688.4just meJENVAX::RANDALLback in the notes life againFri Jan 29 1988 12:0211
    I prefer to think of myself as people-centered.
    
    I like to think that I value my friends, acquaintances, and role
    models for their real worth, for their integrity, warmth, and inner
    strength, and for the things we can teach each other, instead of
    for what genitalia they happen to have been born with or what social
    role they happen to have been raised in.
    
    I have about equal numbers of men and women friends.
    
    --bonnie
688.6Difficult to title...BSS::POGARFri Jan 29 1988 13:2126
re [.3]
I really identify with you're experience during the school years Suzanne.  

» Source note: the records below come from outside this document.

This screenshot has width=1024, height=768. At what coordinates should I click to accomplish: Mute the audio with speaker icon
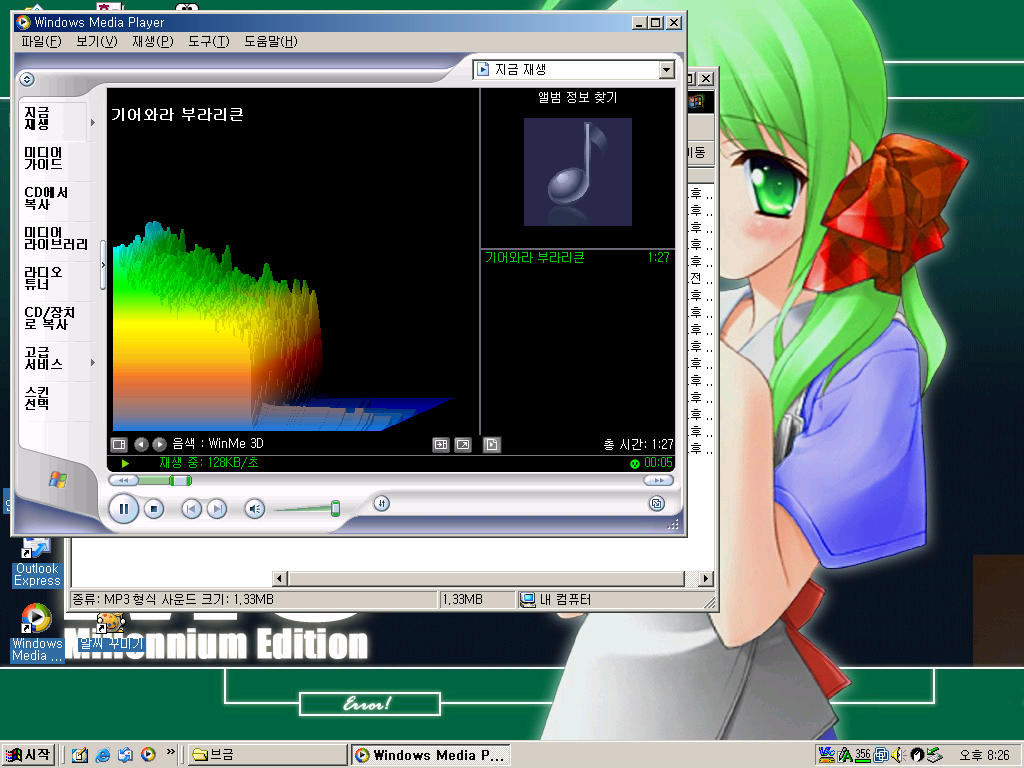(255, 509)
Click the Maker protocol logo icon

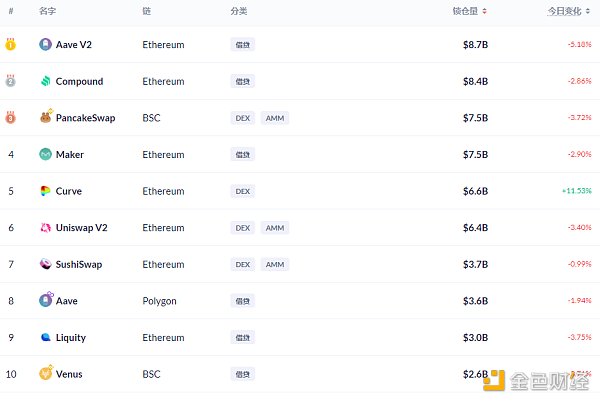(x=45, y=154)
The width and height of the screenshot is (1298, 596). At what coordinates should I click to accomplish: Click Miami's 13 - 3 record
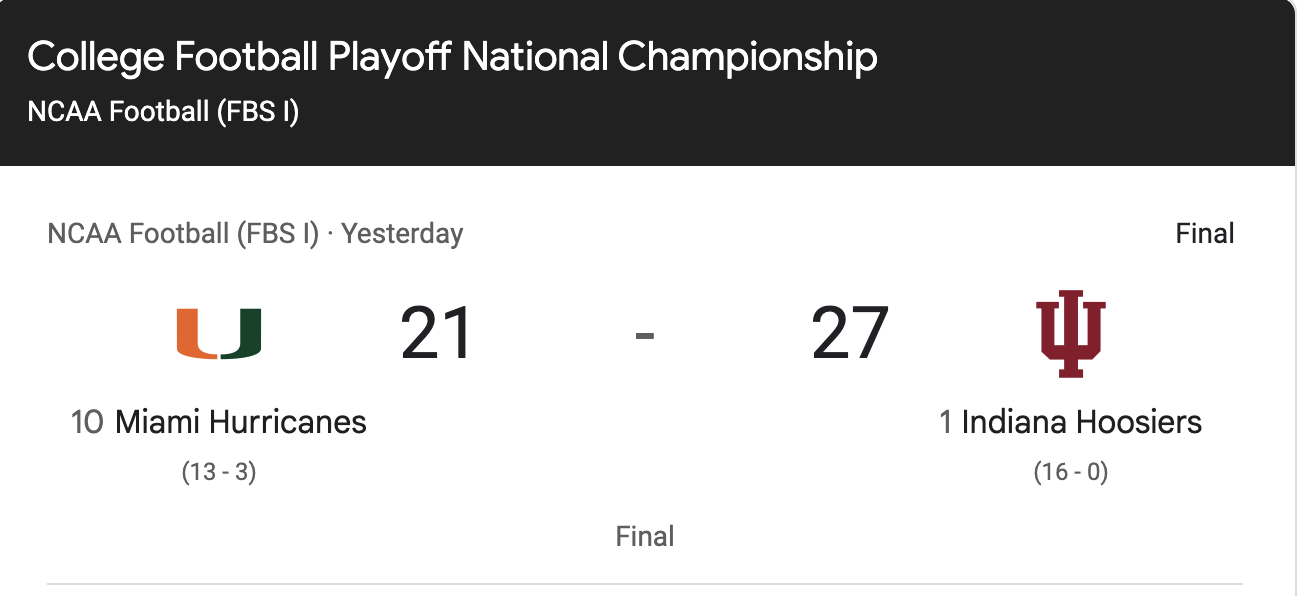click(x=219, y=472)
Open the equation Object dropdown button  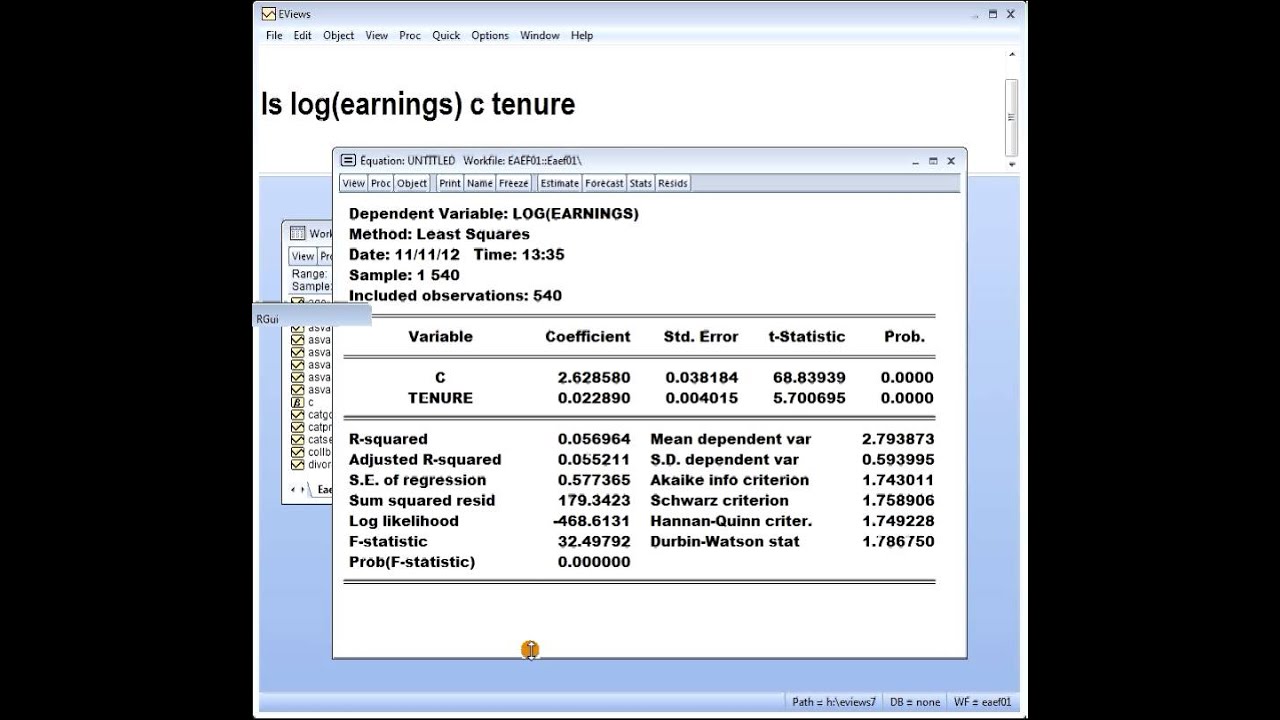click(412, 183)
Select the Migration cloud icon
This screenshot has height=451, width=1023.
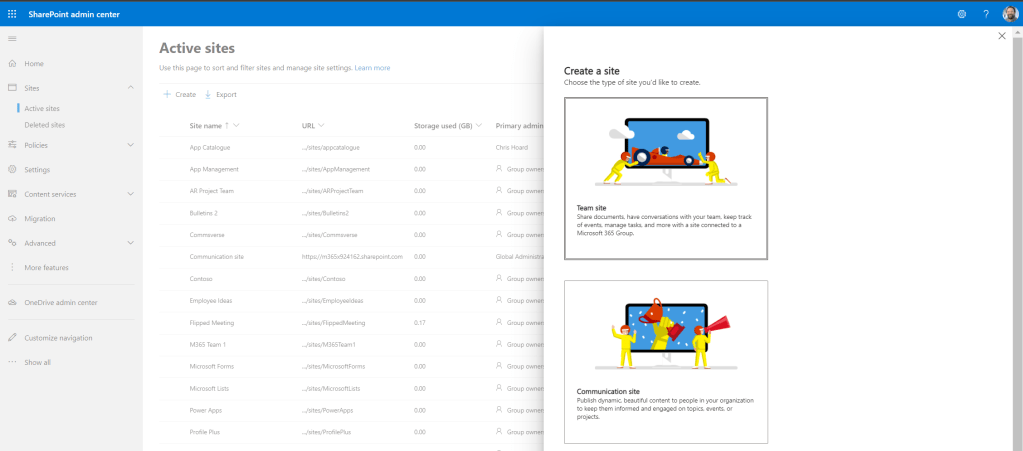(x=12, y=218)
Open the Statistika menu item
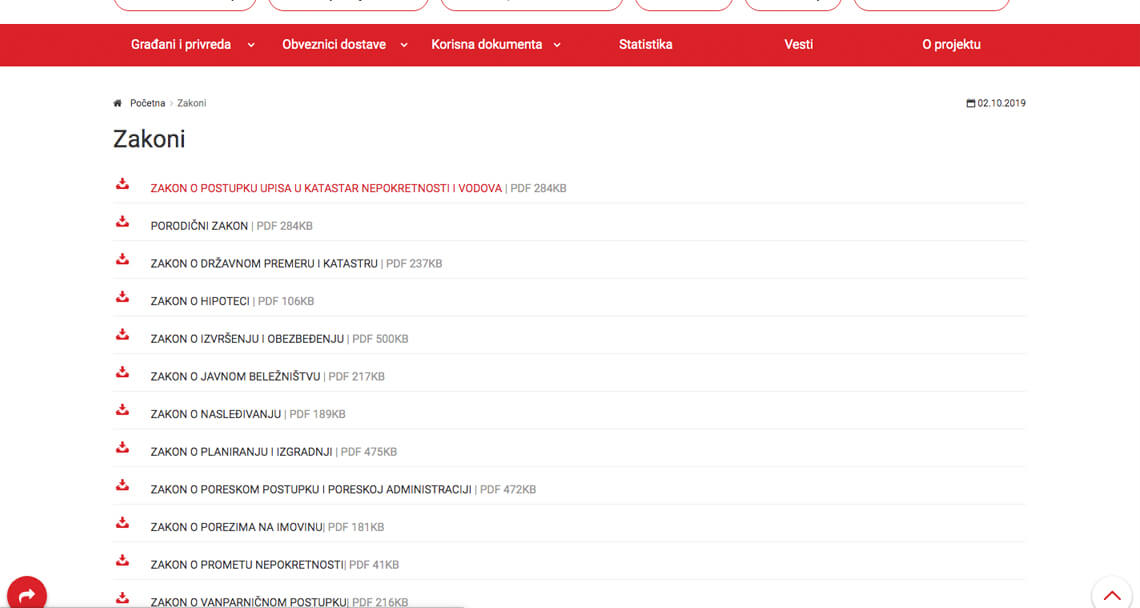The height and width of the screenshot is (608, 1140). pos(646,44)
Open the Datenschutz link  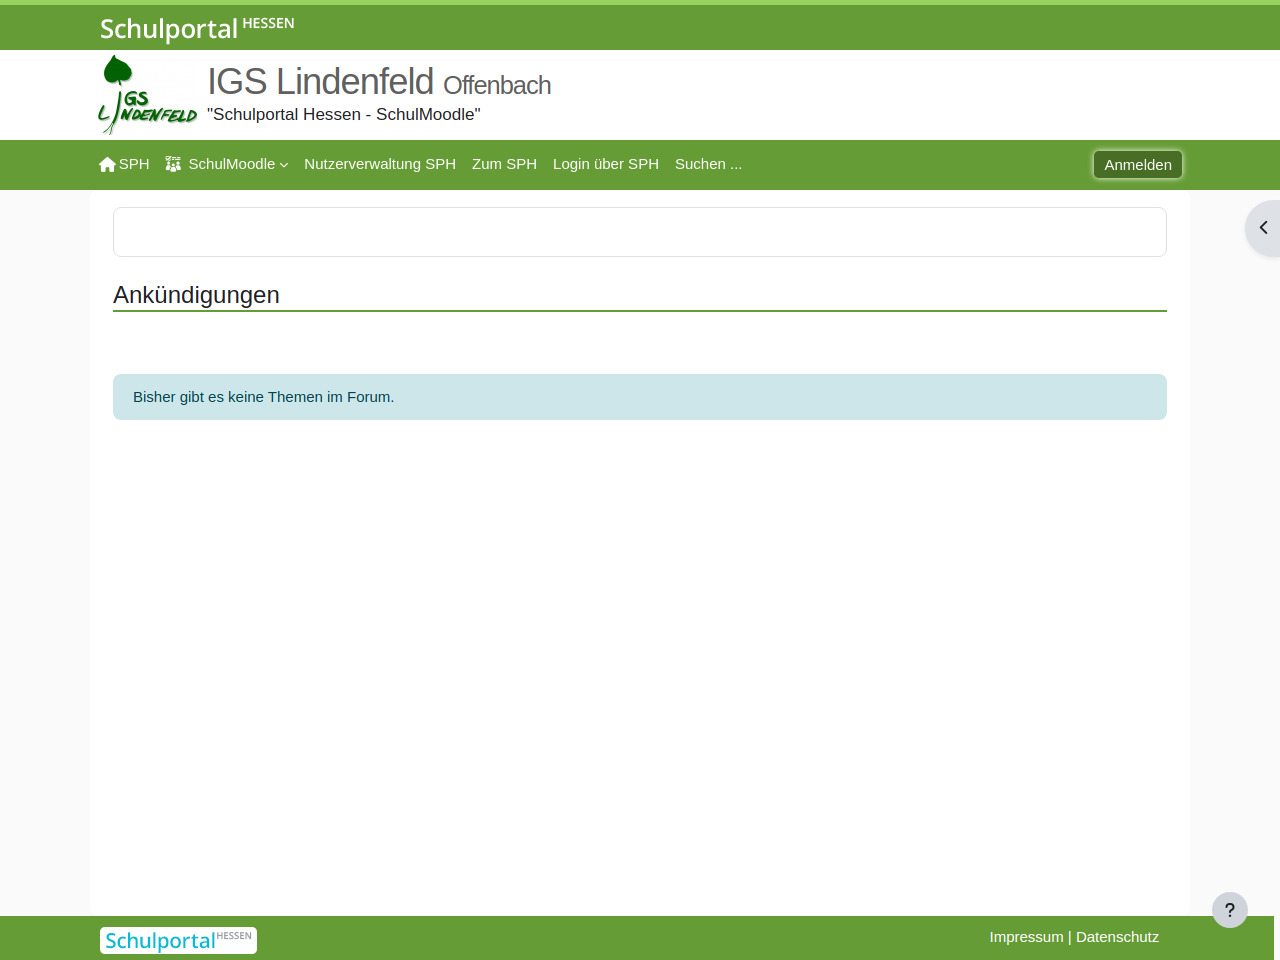point(1117,937)
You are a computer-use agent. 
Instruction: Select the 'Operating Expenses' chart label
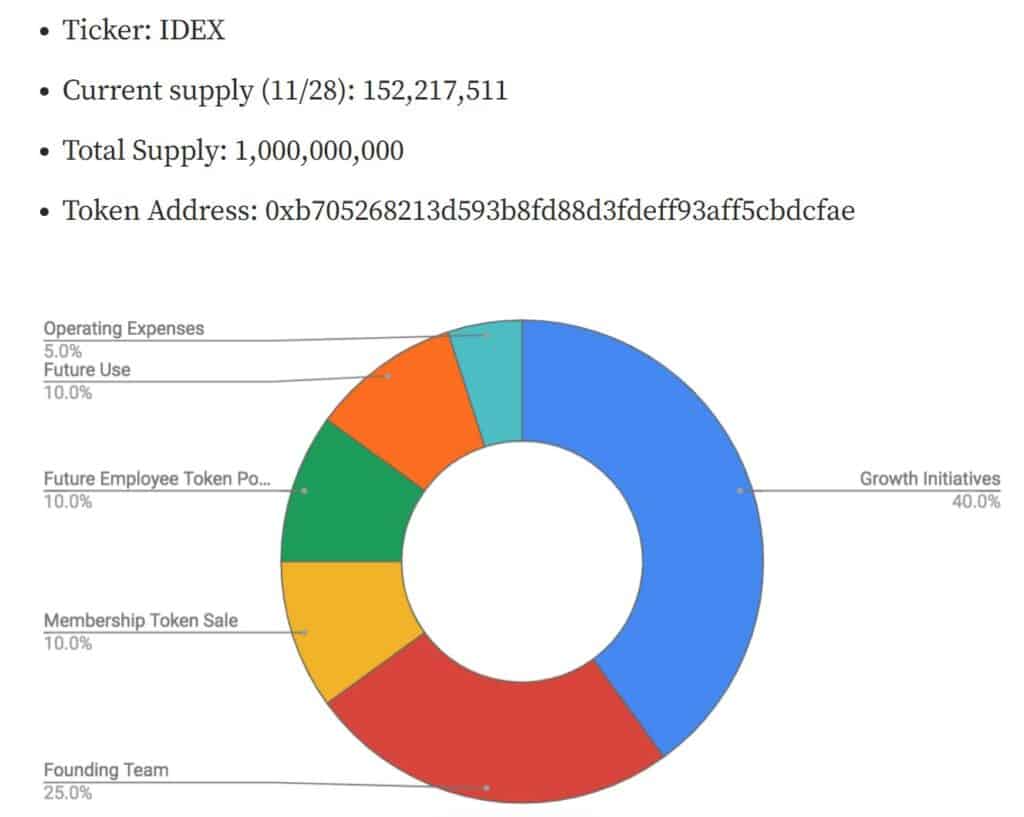[124, 328]
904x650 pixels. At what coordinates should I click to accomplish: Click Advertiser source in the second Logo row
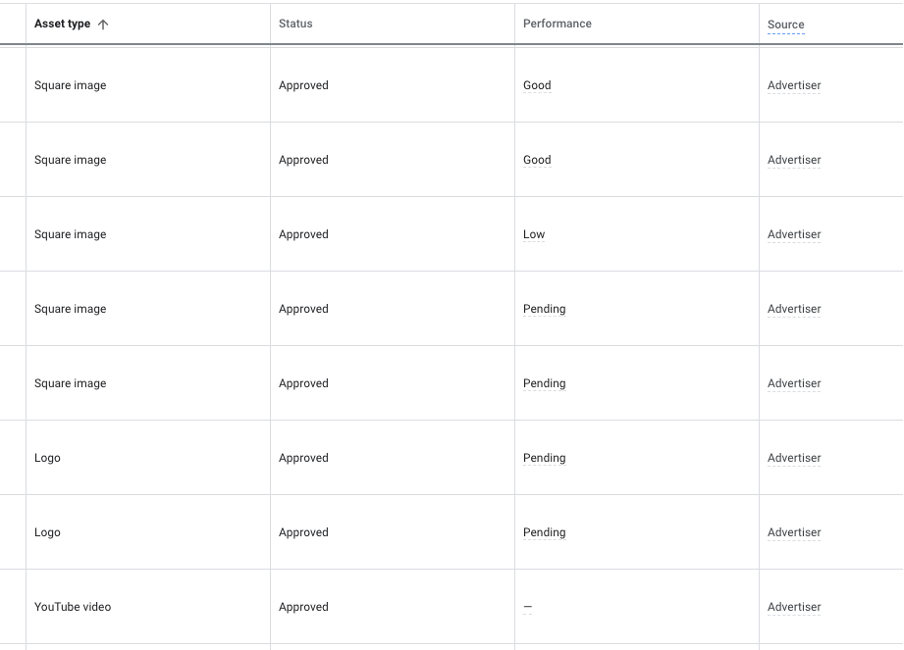tap(794, 533)
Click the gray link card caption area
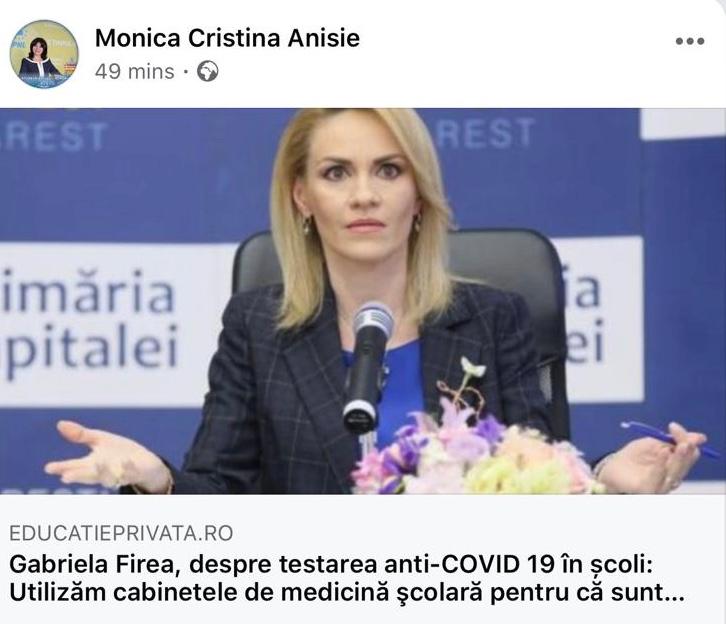726x624 pixels. coord(363,559)
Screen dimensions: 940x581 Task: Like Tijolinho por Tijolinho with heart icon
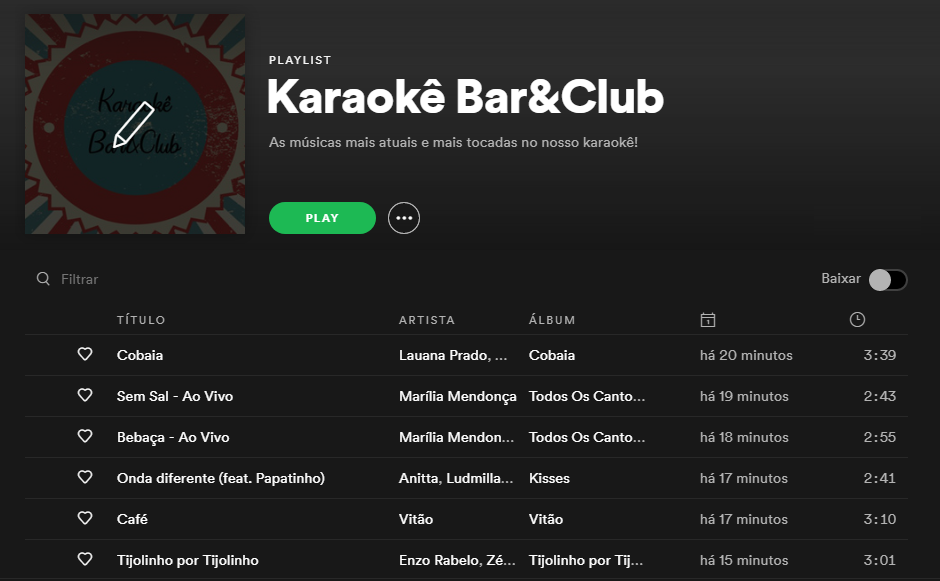click(85, 559)
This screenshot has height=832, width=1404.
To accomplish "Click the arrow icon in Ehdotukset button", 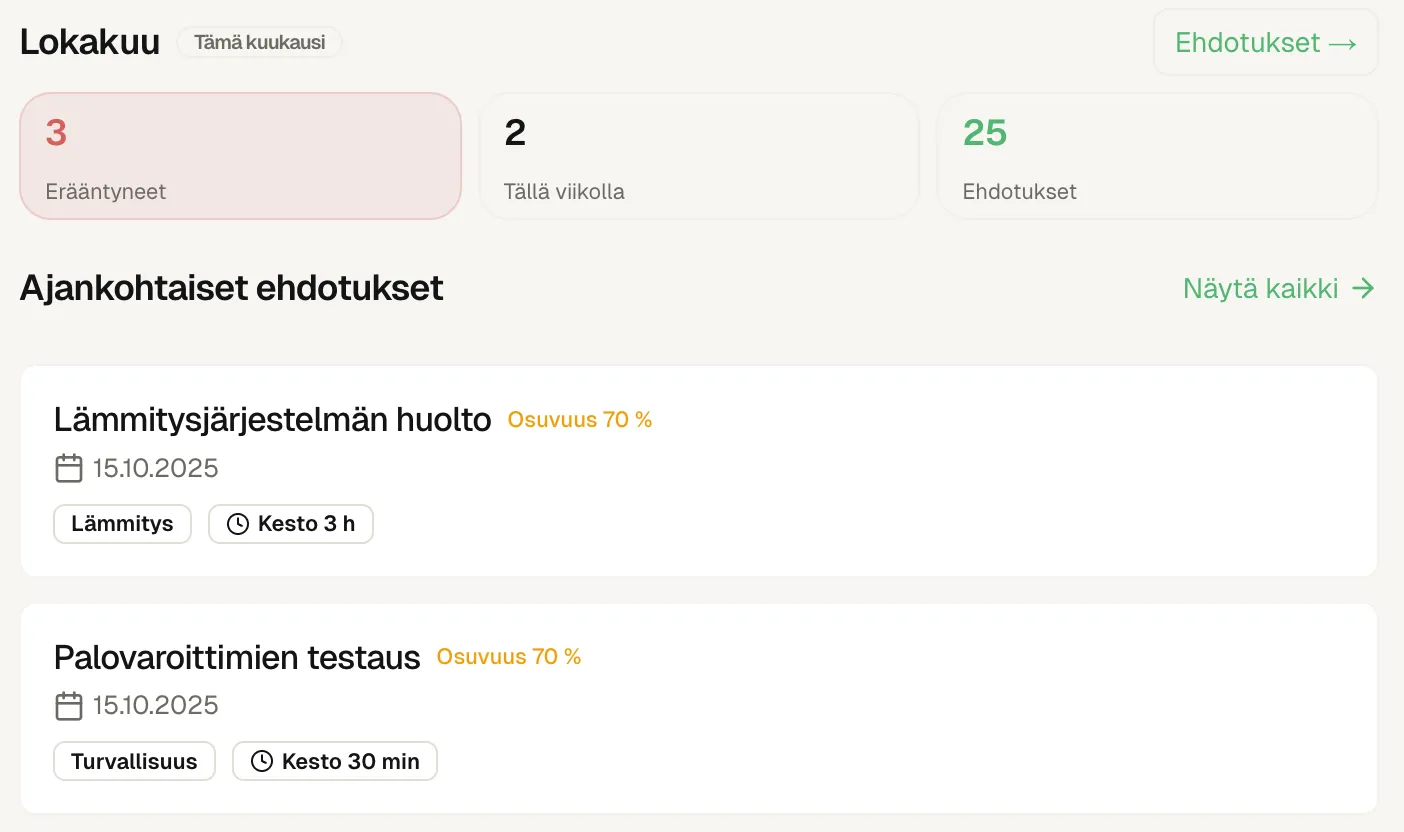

I'm not clear on what "woman-centered" means...at least I haven't been able
to come up with a definition for me personally.  However, "woman-identified" 
holds a very special meaning to me.  In a nutshell, it's where I may 
*identify* with other women the 'female' things that I feel (and eat, breath, 
think, experience...), AND, receive some validation (whew!).  It does not 
diminish, but rather enhances, that space where I may explore further
dimensions and relationships with men, women, children, etc, because now I
have a greater sense of who I am.  

I'm pretty new to this discovery process and I admit that I'm excited and happy
about what I'm experiencing today.  I suppose that tomorrow, or the next
month, or year(s), "woman-identified" will hold an entirely different meaning 
for me, as I'm still very much in the infant stages of exploring "me" as an
individual, woman, mom, career person, wife, student, daughter, 
sibling, etc. etc.  

I'm glad I have both a daughter and a son...to watch the next generation 
develop and bloom.  Hopefully to help mold it's direction toward a society 
which continues to mature in its respect of all living creatures.  
Rather idealistic?  Maybe....                       

ap
    
688.7I like thatVIA::RANDALLback in the notes life againFri Jan 29 1988 13:3722
    re: .6 (and sort of .3) --
    
    I like your saying that woman-centered means identifying with the
    female things that you feel.  That's a very positive way to phrase
    some very positive feelings and actions.
    
    Perhaps I'm weak in this area because I have had very little chance
    to become close to other women in the way you and Suzanne describe.
    I have no sisters, and when I was in high school I was more interested
    in existentialist philosophy and saving the world from itself than
    I was in boys.  (I even thought about being a nun -- and I'm not
    Catholic!)  And in my school, if you didn't like boys, the other
    girls wouldn't have a thing to do with you.  I think they felt too
    threatened by the idea that life could be lived without them, but
    whatever the reason, I had no chance to compare feelings and interests.
    
    I've had good female friends since then, but I often feel like I'm
    struggling to learn something that other women understand
    automatically, almost intuitively.